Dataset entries
***

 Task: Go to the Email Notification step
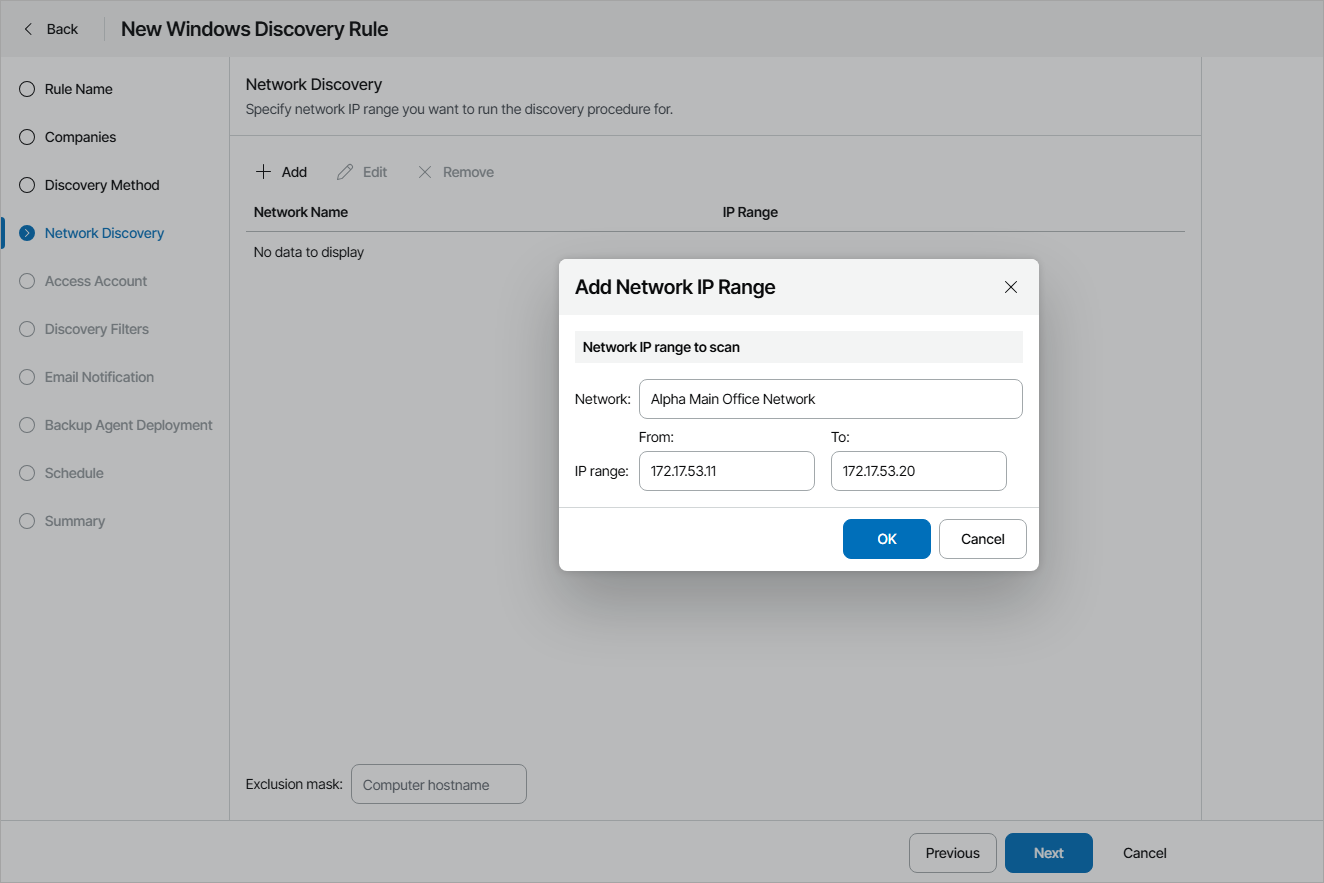[x=26, y=376]
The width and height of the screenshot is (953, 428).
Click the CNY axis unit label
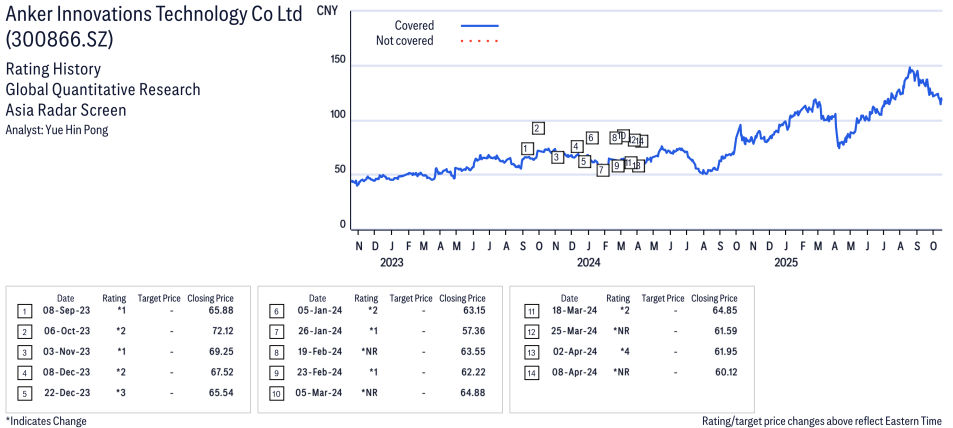tap(326, 10)
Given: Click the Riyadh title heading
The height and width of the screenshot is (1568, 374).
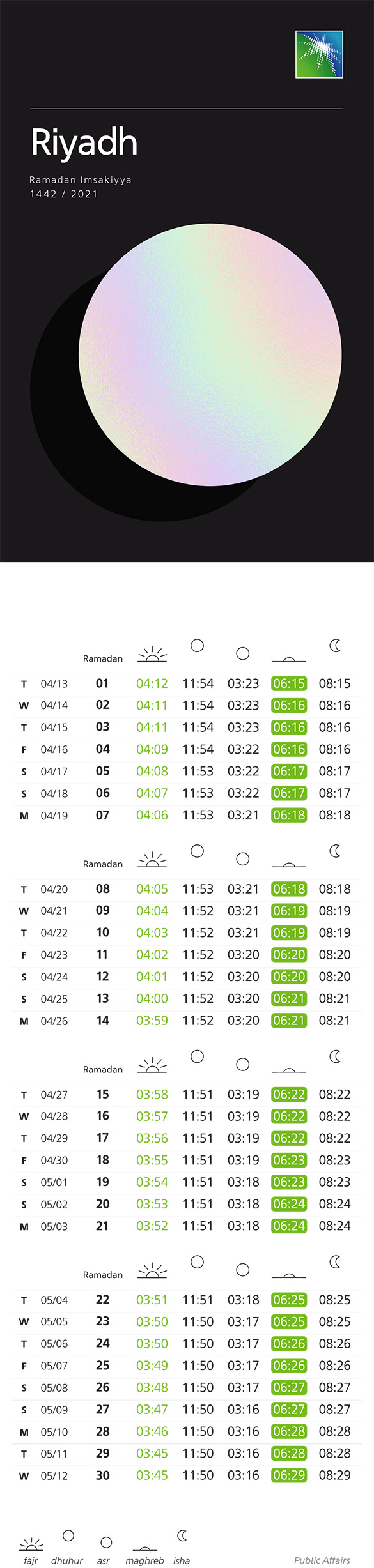Looking at the screenshot, I should point(84,143).
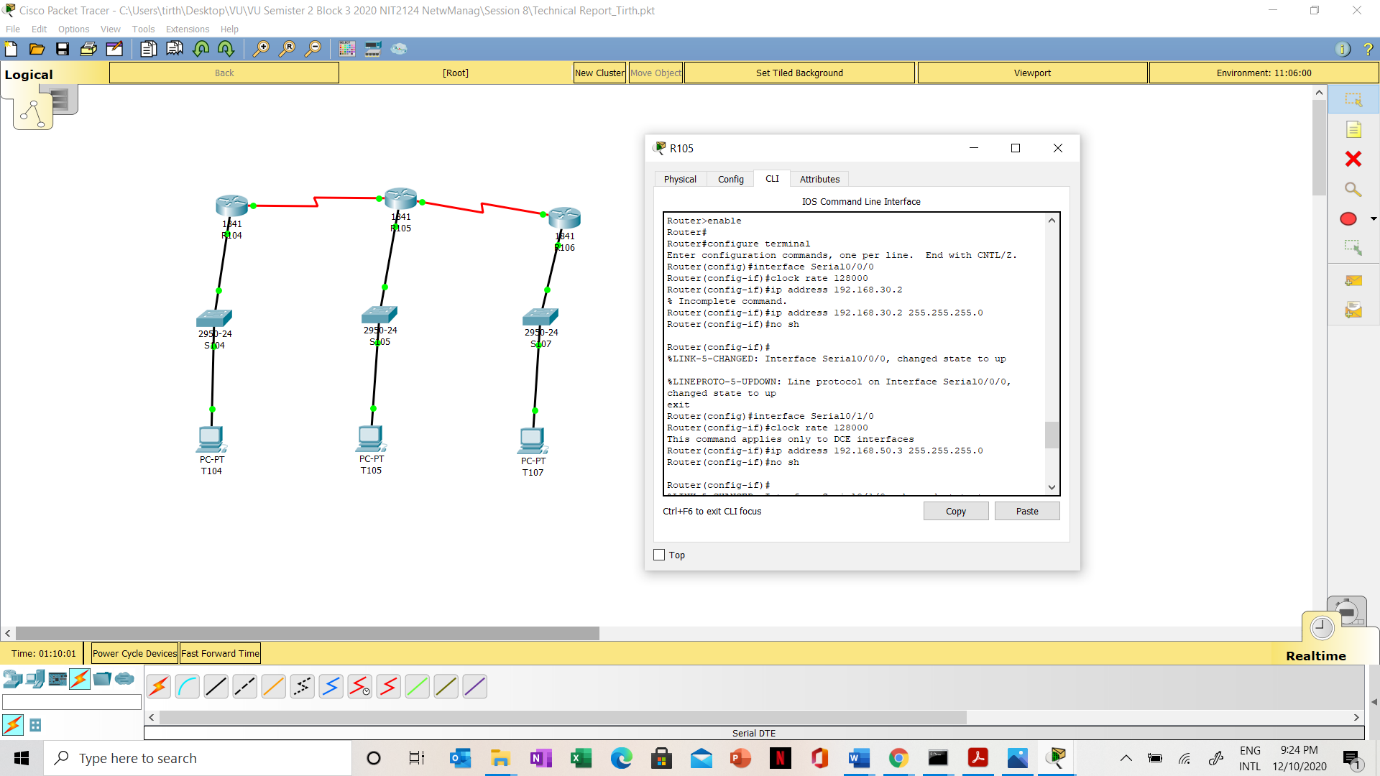Screen dimensions: 1380x776
Task: Open the drawing palette toolbar icon
Action: click(346, 49)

***

Exercise goal =>
The reply should contain all of the data above, word for word, with no pictures.

Solution =>
 Task: Go to the Email Notification step
[x=26, y=376]
The width and height of the screenshot is (953, 428).
Click the CNY axis unit label
tap(326, 10)
Given: Click the Riyadh title heading
The height and width of the screenshot is (1568, 374).
Looking at the screenshot, I should point(84,143).
Screen dimensions: 1380x776
Task: Open the drawing palette toolbar icon
Action: click(346, 49)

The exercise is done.